A common bacterium known for causing pneumonia and sinus infections may significantly contribute to the progression of Alzheimer’s disease. Researchers at Cedars-Sinai Medical Center discovered that Chlamydia pneumoniae can invade both the retina and brain, leading to inflammation, nerve cell death, and an increase in amyloid-beta levels, which are associated with Alzheimer’s. This finding, published on February 21, 2026, in the journal Nature Communications, highlights a potential new avenue for treatment that could involve early antibiotic intervention and strategies aimed at reducing inflammation.
The study reveals that Chlamydia pneumoniae can persist in the eye and brain for extended periods, exacerbating the damage linked to Alzheimer’s disease. Researchers found that individuals diagnosed with Alzheimer’s exhibited significantly higher levels of this bacterium in both retinal and brain tissues compared to those with normal cognitive function. Notably, higher concentrations of the bacterium correlated with more severe cognitive decline, especially in individuals carrying the high-risk APOE4 gene variant.

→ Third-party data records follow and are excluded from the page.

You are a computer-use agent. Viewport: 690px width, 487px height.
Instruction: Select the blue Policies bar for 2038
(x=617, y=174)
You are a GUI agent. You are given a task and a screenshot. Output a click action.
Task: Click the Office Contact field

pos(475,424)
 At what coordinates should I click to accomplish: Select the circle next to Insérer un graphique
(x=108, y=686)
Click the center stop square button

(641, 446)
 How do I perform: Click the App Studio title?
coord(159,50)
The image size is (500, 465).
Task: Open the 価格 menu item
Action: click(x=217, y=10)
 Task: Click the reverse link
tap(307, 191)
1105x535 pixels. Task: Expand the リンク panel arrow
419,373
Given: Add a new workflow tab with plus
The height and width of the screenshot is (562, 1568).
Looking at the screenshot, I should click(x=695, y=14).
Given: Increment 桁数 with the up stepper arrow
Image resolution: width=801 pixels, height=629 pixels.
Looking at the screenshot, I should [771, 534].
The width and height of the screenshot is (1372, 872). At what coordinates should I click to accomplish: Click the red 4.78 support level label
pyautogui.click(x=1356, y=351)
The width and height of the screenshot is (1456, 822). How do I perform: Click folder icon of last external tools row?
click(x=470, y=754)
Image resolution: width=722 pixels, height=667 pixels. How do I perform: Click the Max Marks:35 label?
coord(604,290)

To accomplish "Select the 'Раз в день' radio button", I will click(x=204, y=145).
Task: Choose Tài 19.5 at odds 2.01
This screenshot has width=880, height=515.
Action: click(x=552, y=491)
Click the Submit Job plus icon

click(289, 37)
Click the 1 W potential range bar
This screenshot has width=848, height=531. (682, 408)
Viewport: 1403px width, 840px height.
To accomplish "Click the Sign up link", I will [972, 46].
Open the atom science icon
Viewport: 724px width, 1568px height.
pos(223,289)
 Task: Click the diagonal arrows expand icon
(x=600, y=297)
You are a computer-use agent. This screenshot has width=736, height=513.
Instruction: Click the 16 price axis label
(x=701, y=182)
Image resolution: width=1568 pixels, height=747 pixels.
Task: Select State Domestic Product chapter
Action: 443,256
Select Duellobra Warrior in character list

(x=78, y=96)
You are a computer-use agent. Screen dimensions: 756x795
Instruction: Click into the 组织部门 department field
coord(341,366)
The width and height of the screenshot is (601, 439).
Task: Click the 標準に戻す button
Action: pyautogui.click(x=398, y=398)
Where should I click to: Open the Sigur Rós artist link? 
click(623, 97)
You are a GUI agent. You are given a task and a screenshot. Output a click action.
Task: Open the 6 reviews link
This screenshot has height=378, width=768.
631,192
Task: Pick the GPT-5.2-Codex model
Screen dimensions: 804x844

Linking Infection and Neurodegeneration
For the first time, scientists demonstrated that Chlamydia pneumoniae can reach the retina, the light-sensitive tissue at the back of the eye. This invasion activates immune responses connected to inflammation and nerve cell loss, which are critical factors in cognitive decline. Dr. Maya Koronyo-Hamaoui, the study’s lead author and professor of Neurosurgery, Neurology, and Biomedical Sciences at Cedars-Sinai Health Sciences University, stated, “Seeing Chlamydia pneumoniae consistently across human tissues, cell cultures, and animal models allowed us to identify a previously unrecognized link between bacterial infection, inflammation, and neurodegeneration.”
The research team analyzed retinal tissue samples from 104 participants, encompassing individuals with normal cognition, mild cognitive impairment, and Alzheimer’s disease. The findings indicated that the presence of Chlamydia pneumoniae was notably higher in the retinas and brains of Alzheimer’s patients, suggesting a direct relationship between bacterial levels and the severity of cognitive deficits.
Potential for New Treatment Strategies
To further investigate this connection, researchers conducted experiments on human nerve cells and studied Alzheimer’s disease models in mice. In both scenarios, infection with Chlamydia pneumoniae resulted in increased inflammation, greater nerve cell death, and a decline in cognitive functions. The bacterium also prompted the production of amyloid-beta, which is a characteristic protein that accumulates in the brains of Alzheimer’s patients.
Dr. Timothy Crother, a co-corresponding author of the study and research professor at Cedars-Sinai, noted, “This discovery raises the possibility of targeting the infection-inflammation axis to treat Alzheimer’s.” The findings suggest that addressing long-standing bacterial infections and their associated inflammation may represent a promising new therapeutic approach for Alzheimer’s disease.
The implications of this research also underscore the potential for using retinal imaging as a noninvasive method to identify individuals at risk for developing Alzheimer’s. By monitoring retinal health, healthcare providers could gain valuable insights into brain pathology and disease progression.
The study involved contributions from multiple authors, including Bhakta Gaire, Yosef Koronyo, and several others associated with Cedars-Sinai, as well as external collaborators like Julie A. Schneider and Lon S. Schneider. Funding for this research was provided by various grants from the NIH/NIA and the Alzheimer’s Association.
These findings present a compelling case for further exploration into the role of chronic bacterial infections in neurodegenerative diseases, potentially paving the way for innovative treatments that could alter the course of Alzheimer’s disease.